Be active be healthy (2009 p11) also states “People who are physically active reduce their risk of developing stroke and type 2 diabetes by up to 50% and the risk of premature death by about 20-30%”.

Not only does exercise have an effect on physical health but also improves physiological wellbeing as it can relieve stress and anxiety, help with personal development and also improve self esteem and confidence.

In recent times there has been more of an emphasis on encouraging young people to take part in more physical activity due to the high rise in obesity levels.

Chinn and Rona (1994) state “Childhood overweight and obesity is increasing in the UK”

This rise of obesity has been strongly linked to the fact that young people are not participating in the recommended amount of physical exercise suggested.

ThePolicy framework for young people (1998 p4) believes“For all young people, participating in at least 30 minutes of physical activity per day should be seen as a minimum. One hour of activity per day represents a more favourable level and is particularly appropriate for children of a primary school age”

Primary school children are likely to get the recommended amount of exercise due to their general play time and also through physical education lessons. For secondary school pupils they are more likely to get their recommended activity from specific sports and organised physical activity. Not only is it recommended that older children perform the 30 minutes physical activity but also dedicate time to do specific exercises

Policy framework for young people (1998 p3) states“At least twice a week, some of these activities should help to enhance and maintain muscular strength and flexibility”

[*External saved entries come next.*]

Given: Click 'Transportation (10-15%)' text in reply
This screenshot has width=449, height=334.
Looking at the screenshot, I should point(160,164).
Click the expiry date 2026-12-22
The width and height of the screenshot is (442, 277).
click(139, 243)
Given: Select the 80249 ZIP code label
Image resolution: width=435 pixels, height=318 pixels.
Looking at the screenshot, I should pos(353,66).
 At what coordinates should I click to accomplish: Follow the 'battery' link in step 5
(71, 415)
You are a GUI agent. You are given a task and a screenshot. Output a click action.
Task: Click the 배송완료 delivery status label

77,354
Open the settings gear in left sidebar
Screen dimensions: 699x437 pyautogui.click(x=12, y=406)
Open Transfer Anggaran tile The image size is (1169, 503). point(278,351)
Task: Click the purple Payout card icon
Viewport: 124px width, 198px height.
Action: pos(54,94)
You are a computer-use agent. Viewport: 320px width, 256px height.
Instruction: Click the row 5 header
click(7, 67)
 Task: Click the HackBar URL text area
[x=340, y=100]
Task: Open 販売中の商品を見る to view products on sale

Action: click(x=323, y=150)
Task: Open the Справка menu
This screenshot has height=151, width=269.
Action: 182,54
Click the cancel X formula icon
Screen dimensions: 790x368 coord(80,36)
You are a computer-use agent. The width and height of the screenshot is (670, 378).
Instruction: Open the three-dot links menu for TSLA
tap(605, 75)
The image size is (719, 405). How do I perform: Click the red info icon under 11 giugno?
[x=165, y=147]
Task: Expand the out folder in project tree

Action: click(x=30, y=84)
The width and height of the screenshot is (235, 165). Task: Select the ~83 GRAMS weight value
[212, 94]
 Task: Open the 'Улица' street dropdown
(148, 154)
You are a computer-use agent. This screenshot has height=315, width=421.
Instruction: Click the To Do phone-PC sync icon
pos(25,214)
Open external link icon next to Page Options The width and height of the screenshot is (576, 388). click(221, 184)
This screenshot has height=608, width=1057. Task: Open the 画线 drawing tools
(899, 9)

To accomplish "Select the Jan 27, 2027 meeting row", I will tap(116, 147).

These types of activities are especially important for children as they are not only helpful at that age but can also be beneficial in preventing health risks in later life. Such benefits include helping with bone mineral density and also osteoporosis.

Although the rise in obesity level is strongly linked to lack of physical activity, there has been some research which contradicts this and does show that most young people are getting the recommended amount.

Armstrong and Welsman (1997) believes “Objective measures have shown that most young people accumulate 20 minutes or more moderate intensity physical activity most days of the week”

Although a lot of young people are getting their recommended amount there are still aims of trying to get more people involved in physical activity. A way in which the Youth Sport Trust is trying to do this is by introducing something called the 5 hour offer. This 5 hour offer gives primary school and secondary school pupils the opportunity to participate in not only school sport but also community based activities.

The PE and sport strategy for young people defines the 5 hour offer as “The Youth Sport Trust and Sport England are working with the DCSF and the DCMS on ways to help local delivery partners increase provision, demand and take-up amongst all young people (5-16 year olds) of their five hours a week of high-quality PE and sport (three hours for 16 -19 year olds)”.

The offer of sport for 5-16 year olds will be made up of 2 hours curriculum PE and 3 hours of sport beyond the curriculum through after school, community and club opportunities. The offer also is extended so that it reaches out to young people between the ages of 16-19. This is a significant age range to target as it is also known as the drop-off age from sport. This is because after young people have finished secondary school, PE is no longer a compulsory subject therefore a lot of pupils will probably lose their only chance of participating in physical activity.

PE matters (2008 p10) believes “For some young people, physical education remains their only structured or organised, regular physical activity. It is therefore crucial that pupils receive their entitlement of at least two hours of physical education a week and that it is of the highest quality”

This is why the youth sport trust are now offering this age range the opportunity to participate in at least 3 hours of other activity rather that the 5 that primary school and secondary school age pupils have the opportunity of getting.

Even though there is a lot of encouragement in getting more people to participate in physical activity there are a lot of influences and barriers that are affecting participation levels. Influences that can have an effect on participation especially in young people are PE teachers. PE teachers can be seen as role models to younger people and therefore have an effect on the attitudes young people have on physical activity. If PE teachers support and encourage their pupils, then they are more likely to take up a more positive attitude to exercise and therefore be more willing to participate in not only school sport but also club or community sport. PE teachers could give society the help which is needed in order to increase the interest in sport which results in more people becoming active and helping to combat the health and obesity issues.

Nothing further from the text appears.